Whitmore v. Arkansas

Whitmore v. Arkansas
Argued January 10, 1990
Decided April 24, 1990
Full case nameWhitmore, Individually and as Next Friend of Simmons v. Arkansas et al.
Docket no.88-7146
Citations495 U.S. 149 (more)
110 S. Ct. 1717; 109 L. Ed. 2d 135; 1990 U.S. LEXIS 2182
ArgumentOral argument
Holding
The Eighth and the Fourteenth Amendments do not require mandatory appellate review of capital sentences.
Court membership
Chief Justice
William Rehnquist
Associate Justices
William J. Brennan Jr. · Byron White
Thurgood Marshall · Harry Blackmun
John P. Stevens · Sandra Day O'Connor
Antonin Scalia · Anthony Kennedy
Case opinions
MajorityRehnquist, joined by White, Blackmun, Stevens, O'Connor, Scalia, Kennedy
DissentMarshall, joined by Brennan
Laws applied
U.S. Const. amend.
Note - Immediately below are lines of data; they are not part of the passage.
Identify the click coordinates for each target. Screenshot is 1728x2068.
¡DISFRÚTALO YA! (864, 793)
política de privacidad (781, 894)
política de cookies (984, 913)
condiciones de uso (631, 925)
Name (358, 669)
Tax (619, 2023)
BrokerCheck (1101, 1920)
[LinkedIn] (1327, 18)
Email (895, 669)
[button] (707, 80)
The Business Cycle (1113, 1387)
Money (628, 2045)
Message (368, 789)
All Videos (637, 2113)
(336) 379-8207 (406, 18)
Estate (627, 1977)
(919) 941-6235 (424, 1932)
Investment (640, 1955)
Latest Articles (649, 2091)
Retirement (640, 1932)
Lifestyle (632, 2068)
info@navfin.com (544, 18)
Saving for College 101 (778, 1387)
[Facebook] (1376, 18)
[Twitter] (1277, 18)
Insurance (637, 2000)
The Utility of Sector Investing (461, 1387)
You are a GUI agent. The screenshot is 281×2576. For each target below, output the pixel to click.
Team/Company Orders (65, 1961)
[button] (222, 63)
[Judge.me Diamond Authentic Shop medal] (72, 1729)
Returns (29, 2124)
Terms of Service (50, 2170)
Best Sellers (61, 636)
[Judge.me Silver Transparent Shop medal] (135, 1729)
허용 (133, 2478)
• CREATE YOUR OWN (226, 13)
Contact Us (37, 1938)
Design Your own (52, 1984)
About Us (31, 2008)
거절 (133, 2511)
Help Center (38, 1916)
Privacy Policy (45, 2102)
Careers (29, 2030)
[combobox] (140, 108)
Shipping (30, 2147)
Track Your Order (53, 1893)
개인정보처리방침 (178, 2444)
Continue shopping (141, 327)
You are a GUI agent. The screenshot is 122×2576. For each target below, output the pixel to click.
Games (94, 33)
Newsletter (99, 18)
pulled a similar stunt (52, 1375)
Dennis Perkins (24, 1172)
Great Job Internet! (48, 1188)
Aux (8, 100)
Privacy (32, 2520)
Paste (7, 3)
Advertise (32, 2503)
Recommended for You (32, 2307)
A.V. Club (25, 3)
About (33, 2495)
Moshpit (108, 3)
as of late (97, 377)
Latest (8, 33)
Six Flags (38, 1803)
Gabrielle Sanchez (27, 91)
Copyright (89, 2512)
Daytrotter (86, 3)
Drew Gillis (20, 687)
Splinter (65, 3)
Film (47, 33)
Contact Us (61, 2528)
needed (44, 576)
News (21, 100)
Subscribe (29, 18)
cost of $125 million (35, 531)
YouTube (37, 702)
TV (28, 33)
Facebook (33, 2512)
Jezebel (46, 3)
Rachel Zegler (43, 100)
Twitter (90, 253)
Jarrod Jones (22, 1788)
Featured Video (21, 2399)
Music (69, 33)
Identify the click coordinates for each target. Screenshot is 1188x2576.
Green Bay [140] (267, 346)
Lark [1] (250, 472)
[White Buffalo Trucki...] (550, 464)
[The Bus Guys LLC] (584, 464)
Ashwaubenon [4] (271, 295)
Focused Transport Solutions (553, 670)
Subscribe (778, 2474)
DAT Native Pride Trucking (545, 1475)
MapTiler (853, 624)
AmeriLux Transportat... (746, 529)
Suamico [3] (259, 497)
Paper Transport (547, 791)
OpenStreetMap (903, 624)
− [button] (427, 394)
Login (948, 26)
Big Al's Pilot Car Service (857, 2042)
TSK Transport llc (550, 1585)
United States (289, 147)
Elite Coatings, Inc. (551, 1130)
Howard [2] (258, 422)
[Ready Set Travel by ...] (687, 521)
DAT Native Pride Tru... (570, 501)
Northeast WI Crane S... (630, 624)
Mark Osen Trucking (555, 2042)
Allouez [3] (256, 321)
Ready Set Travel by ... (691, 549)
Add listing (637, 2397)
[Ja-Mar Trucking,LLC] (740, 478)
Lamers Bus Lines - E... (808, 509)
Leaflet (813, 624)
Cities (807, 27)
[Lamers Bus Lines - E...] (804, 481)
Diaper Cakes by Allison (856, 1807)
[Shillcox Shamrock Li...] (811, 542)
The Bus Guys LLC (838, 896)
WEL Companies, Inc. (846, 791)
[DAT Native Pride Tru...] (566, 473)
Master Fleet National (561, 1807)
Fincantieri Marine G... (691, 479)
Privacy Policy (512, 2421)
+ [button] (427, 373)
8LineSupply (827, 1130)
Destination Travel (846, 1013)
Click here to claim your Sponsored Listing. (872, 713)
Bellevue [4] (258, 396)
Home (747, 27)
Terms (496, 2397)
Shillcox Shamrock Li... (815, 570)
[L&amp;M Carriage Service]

VIII, XIV, 28 U.S.C. § 2242

Whitmore v. Arkansas, 495 U.S. 149 (1990), is a U.S. Supreme Court Case that held that the Eighth and the Fourteenth Amendments do not require mandatory appellate review of death penalty cases and that individuals cannot file cases as a next friend unless there is a prior relationship to the appellant and unless the appellant is "unable to litigate his own cause due to mental incapacity, lack of access to court, or other similar disability".